*Source data*.
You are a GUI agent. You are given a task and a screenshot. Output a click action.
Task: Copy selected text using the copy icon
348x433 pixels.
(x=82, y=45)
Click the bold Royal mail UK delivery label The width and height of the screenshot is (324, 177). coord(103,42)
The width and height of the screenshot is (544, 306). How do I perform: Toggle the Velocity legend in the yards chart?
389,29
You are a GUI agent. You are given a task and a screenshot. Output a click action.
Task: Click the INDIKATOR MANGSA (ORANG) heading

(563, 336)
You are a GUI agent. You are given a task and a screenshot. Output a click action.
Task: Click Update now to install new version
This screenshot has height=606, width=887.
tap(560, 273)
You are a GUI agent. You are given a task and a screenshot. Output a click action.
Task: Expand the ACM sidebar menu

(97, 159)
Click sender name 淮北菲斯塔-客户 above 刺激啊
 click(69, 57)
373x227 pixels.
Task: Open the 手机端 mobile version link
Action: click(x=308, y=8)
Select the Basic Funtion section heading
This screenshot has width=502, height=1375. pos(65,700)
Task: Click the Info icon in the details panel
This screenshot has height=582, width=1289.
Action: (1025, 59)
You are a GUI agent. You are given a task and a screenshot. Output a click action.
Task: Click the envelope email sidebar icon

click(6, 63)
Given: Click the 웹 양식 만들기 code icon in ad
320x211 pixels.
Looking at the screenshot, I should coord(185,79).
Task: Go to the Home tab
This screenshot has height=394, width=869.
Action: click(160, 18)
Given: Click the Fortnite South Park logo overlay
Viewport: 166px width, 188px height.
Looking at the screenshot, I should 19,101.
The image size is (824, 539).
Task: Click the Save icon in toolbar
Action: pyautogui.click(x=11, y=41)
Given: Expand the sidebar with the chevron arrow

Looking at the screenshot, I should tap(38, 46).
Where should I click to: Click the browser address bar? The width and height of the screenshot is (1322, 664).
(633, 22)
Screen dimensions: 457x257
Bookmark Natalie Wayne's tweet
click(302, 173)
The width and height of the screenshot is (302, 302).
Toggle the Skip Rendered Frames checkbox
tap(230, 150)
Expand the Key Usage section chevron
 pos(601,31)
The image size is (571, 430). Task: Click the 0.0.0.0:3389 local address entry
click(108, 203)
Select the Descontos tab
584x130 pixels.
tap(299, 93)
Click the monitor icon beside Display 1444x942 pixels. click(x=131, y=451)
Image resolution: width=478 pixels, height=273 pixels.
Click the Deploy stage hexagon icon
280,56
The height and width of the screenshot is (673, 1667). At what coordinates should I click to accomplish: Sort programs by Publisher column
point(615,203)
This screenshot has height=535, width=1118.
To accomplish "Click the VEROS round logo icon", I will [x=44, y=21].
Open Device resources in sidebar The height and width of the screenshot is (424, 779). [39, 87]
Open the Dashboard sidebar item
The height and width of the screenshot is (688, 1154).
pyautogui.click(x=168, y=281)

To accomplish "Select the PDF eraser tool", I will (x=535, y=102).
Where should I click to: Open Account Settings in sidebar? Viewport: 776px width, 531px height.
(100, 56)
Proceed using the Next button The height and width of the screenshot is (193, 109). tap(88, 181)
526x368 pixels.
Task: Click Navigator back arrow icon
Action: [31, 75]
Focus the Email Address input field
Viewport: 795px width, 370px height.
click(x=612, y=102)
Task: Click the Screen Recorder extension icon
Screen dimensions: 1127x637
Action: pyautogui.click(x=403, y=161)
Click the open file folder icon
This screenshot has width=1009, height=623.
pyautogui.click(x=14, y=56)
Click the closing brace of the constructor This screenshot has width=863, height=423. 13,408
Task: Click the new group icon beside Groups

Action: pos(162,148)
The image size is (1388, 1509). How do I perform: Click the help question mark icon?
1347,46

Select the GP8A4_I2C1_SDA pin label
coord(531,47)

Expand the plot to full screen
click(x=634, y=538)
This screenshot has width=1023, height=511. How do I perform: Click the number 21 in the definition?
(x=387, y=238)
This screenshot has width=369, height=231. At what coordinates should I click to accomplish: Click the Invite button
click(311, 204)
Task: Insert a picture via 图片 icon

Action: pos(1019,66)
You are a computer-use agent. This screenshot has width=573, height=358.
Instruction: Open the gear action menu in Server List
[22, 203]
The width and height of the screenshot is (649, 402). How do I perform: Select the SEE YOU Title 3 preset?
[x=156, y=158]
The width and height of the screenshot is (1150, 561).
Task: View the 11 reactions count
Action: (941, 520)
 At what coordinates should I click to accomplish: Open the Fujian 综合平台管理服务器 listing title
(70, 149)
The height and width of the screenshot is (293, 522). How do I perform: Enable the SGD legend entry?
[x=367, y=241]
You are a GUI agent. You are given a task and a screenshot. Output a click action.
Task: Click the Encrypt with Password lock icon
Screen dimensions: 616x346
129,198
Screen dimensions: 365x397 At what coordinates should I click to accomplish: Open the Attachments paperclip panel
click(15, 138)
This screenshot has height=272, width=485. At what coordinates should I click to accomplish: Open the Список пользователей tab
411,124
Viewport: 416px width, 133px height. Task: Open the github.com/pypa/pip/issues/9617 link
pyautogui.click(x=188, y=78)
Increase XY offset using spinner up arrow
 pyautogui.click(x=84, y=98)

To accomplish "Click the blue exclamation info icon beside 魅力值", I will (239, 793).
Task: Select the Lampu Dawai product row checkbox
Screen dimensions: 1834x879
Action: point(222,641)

*Work order*. Going through the entries above, report how many lines contain the word "logo", with no other text.

*Answer for this exercise*. 2